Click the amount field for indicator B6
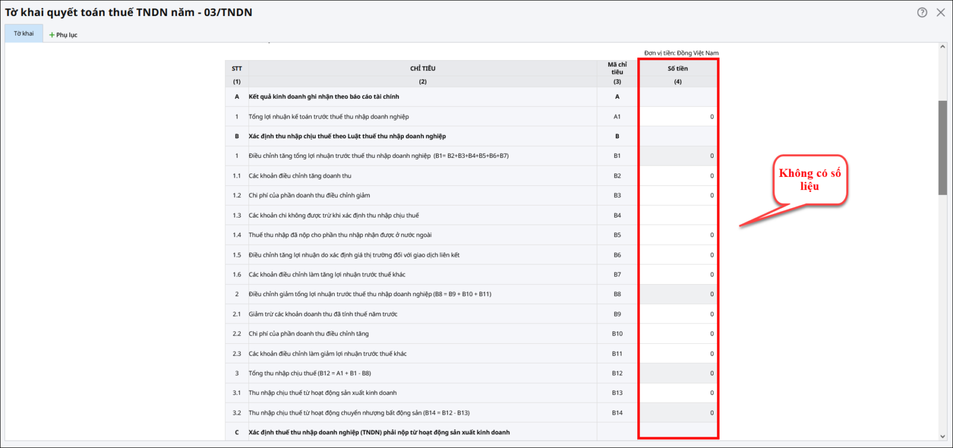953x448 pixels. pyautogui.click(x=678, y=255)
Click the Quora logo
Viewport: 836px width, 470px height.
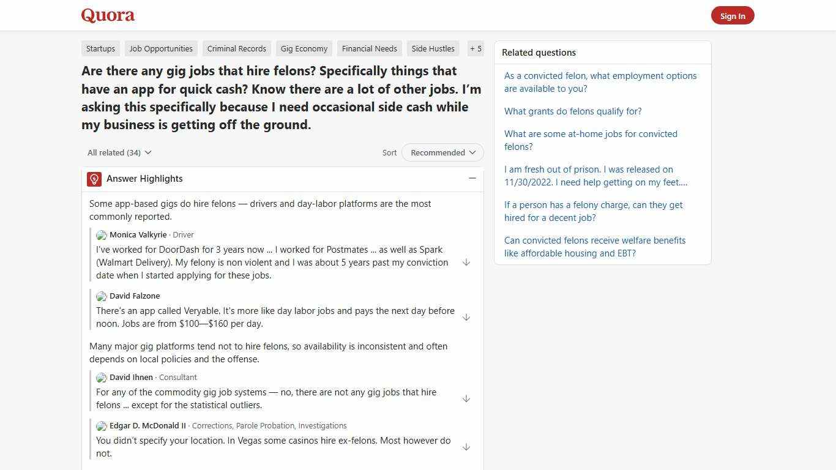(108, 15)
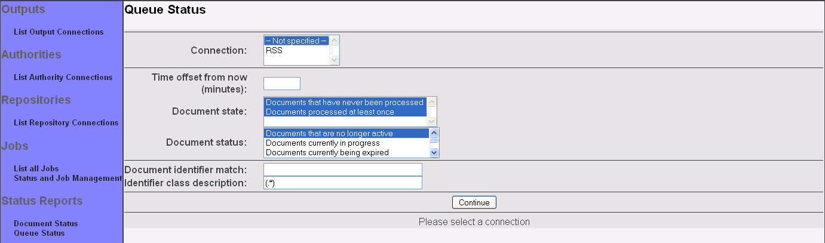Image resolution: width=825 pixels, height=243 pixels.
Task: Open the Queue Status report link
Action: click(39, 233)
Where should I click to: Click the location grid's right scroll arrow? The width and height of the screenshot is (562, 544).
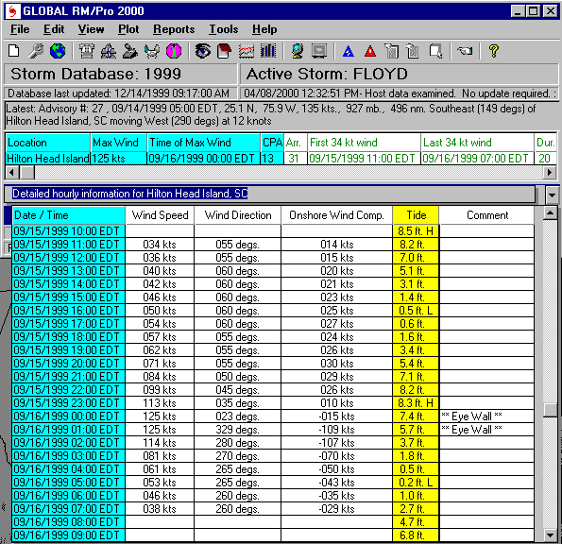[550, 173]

* * *

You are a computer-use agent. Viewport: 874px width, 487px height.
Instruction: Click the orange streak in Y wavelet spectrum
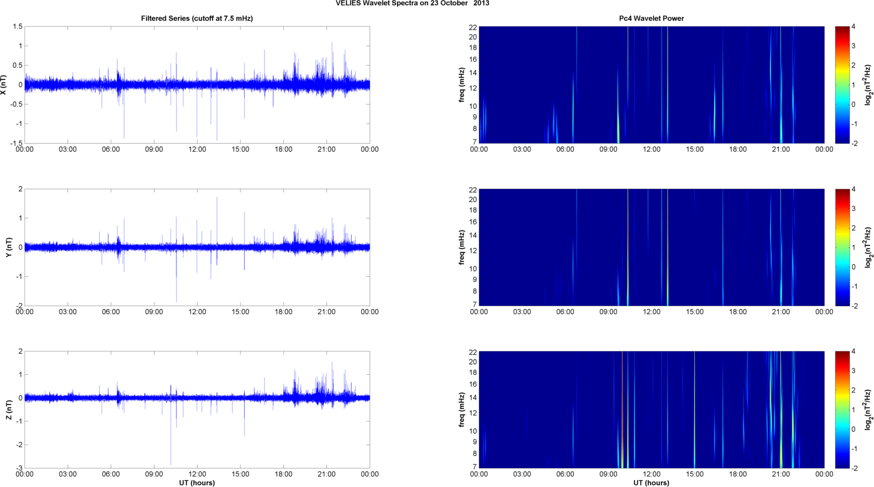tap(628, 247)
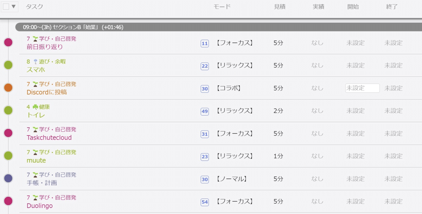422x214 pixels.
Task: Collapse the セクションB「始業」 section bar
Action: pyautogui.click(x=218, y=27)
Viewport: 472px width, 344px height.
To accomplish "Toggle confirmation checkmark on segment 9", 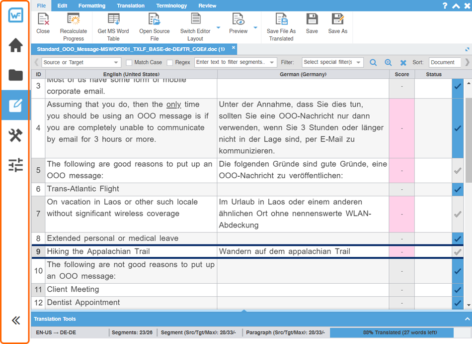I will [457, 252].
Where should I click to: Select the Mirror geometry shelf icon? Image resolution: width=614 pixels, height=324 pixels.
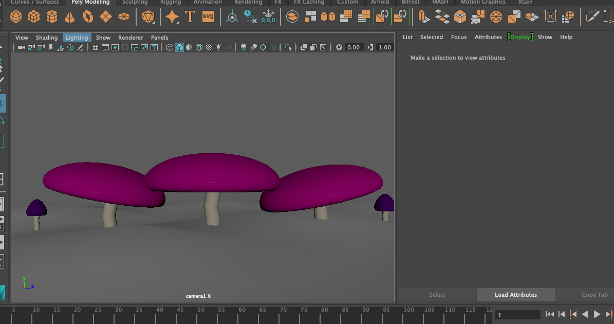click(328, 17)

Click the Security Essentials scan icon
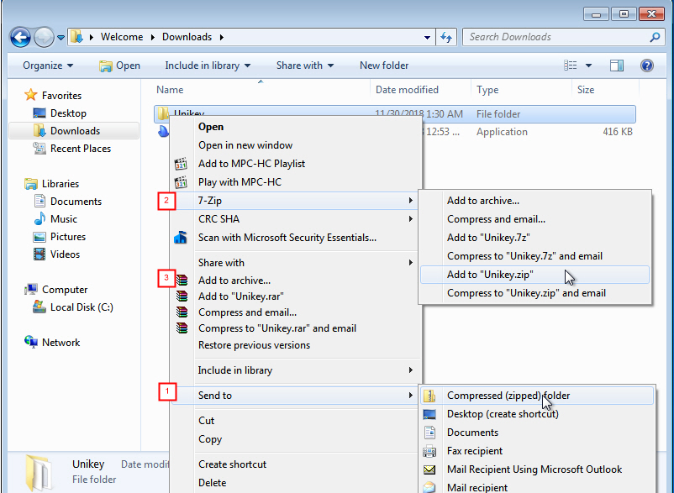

■ **Problem description**: Word for word, retype the lines in the entries above that run from the one with "You are a computer-use" through the one with "Viewport: 472px width, 344px height.". Both ends count; pictures do not.

■ **Exercise answer**:
You are a computer-use agent. Viewport: 874px width, 487px height.
Instruction: Click the orange streak in Y wavelet spectrum
tap(628, 247)
422x214 pixels.
Task: Collapse the セクションB「始業」 section bar
Action: pyautogui.click(x=218, y=27)
Viewport: 472px width, 344px height.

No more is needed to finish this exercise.